▶ **Exercise**
From the line containing "Open the steel pressure cooker post title" to the line containing "Where should I" in the entries below, reproduce every line exactly, ends included. Nothing else belongs in the copy, and no pictures.

▶ **Data for processing**

---*---

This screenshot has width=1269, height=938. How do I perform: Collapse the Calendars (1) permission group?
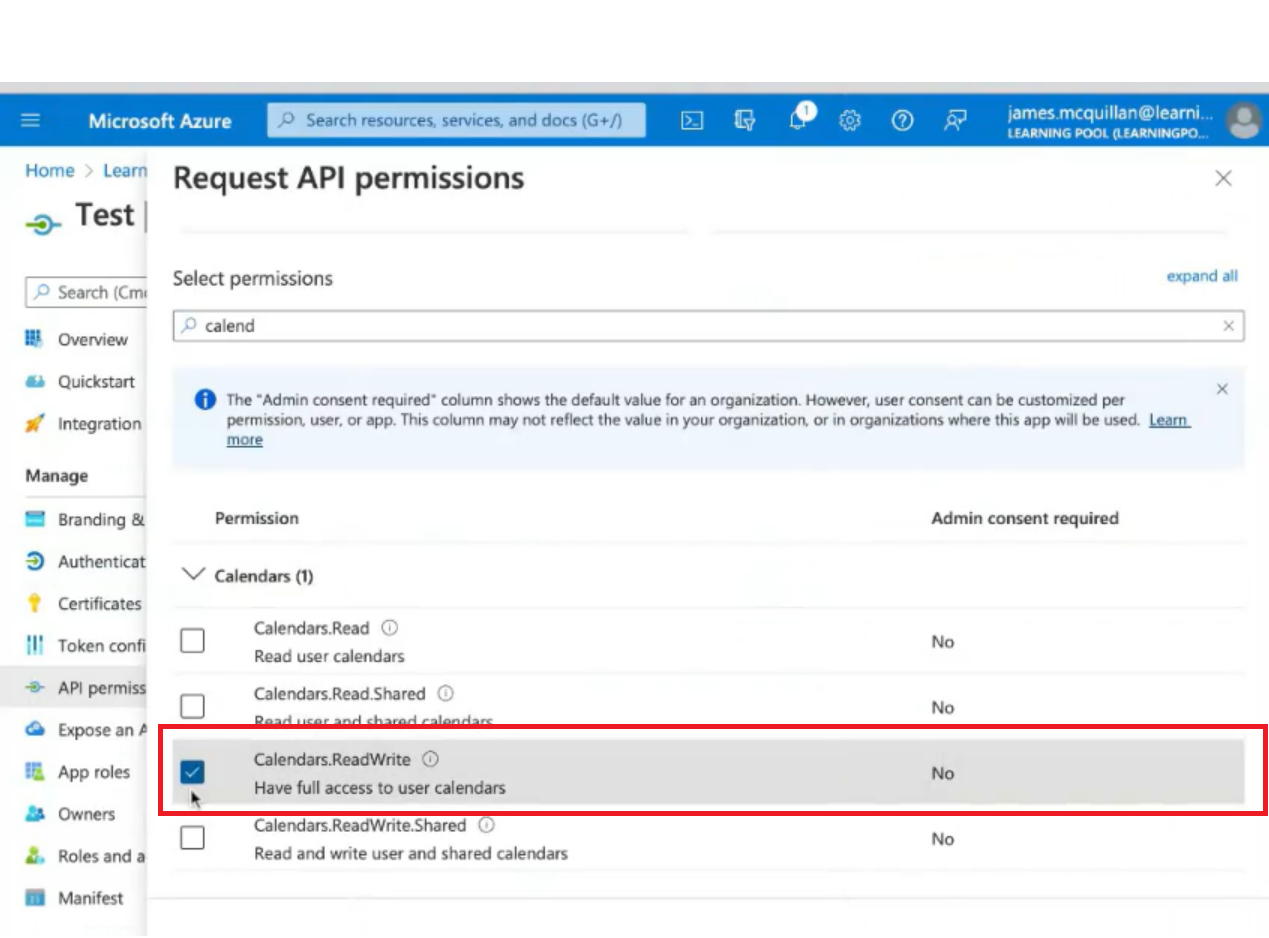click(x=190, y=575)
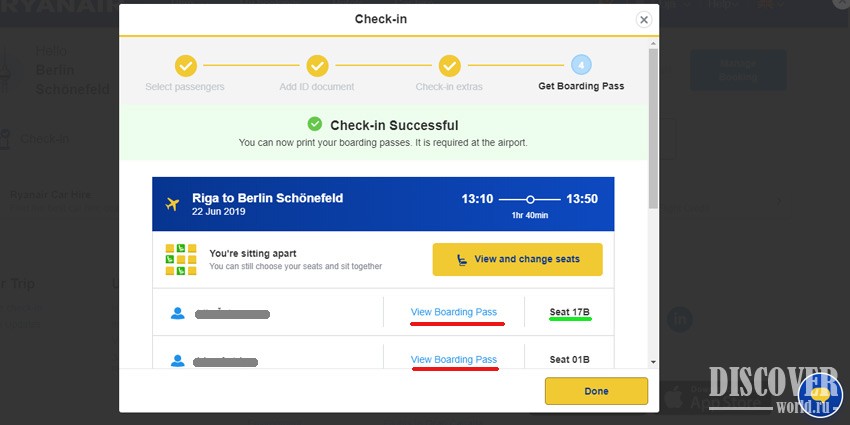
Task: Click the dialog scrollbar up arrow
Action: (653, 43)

---*---

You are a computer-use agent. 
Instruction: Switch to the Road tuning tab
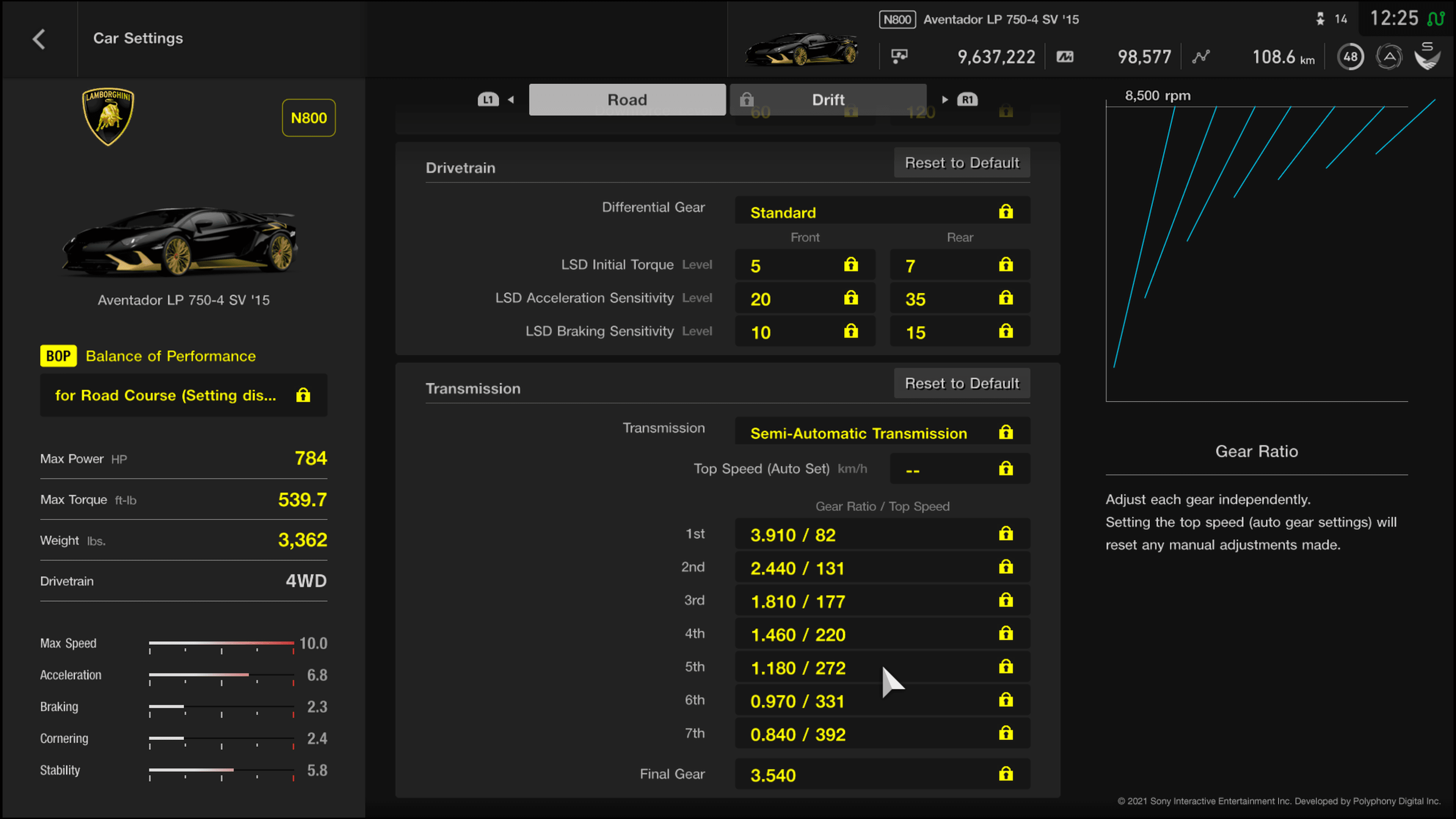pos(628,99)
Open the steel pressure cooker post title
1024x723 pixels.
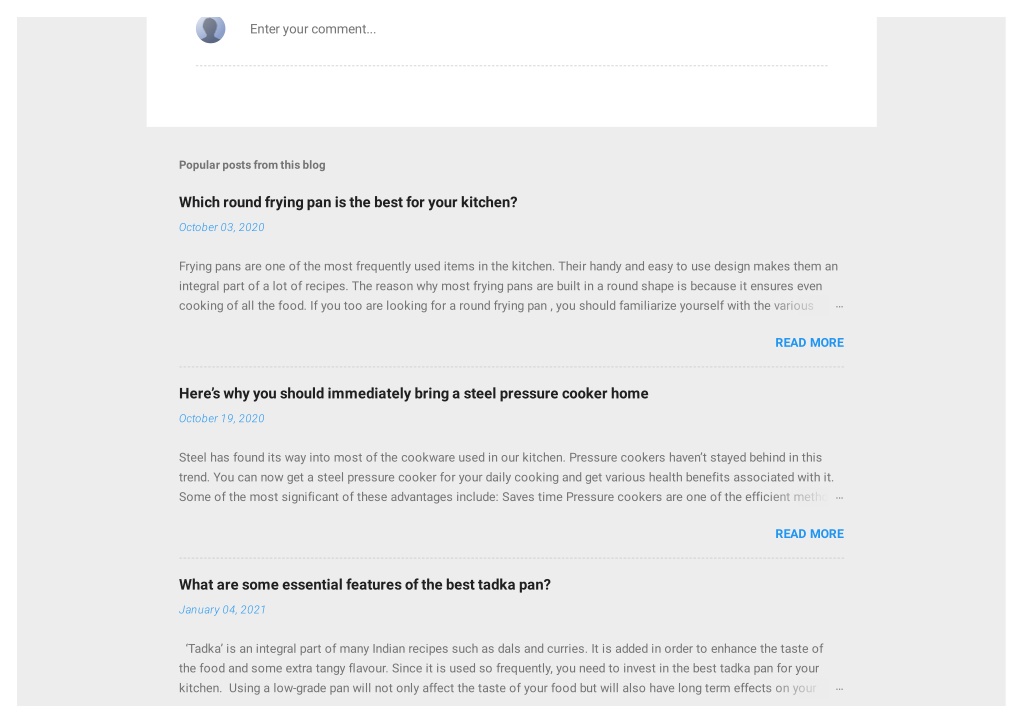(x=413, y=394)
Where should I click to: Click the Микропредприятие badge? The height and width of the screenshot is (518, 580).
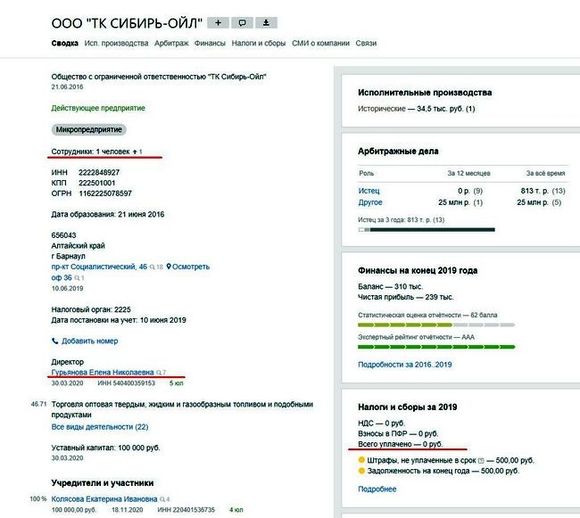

---*---

▶ **The completed task**
Open the steel pressure cooker post title
1024x723 pixels.
(x=413, y=394)
Where should I click to: Click the Микропредприятие badge? The height and width of the screenshot is (518, 580).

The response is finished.